Exercise description: Extract each record and reproduce it exactly.

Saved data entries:
-*-*-
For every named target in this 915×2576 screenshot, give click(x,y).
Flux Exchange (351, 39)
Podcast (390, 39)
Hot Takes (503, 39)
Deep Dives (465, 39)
-*-*-
Answer for this exercise:
For every named target in this 915×2576 screenshot, give click(x,y).
Flux Exchange (351, 39)
Podcast (390, 39)
Hot Takes (503, 39)
Deep Dives (465, 39)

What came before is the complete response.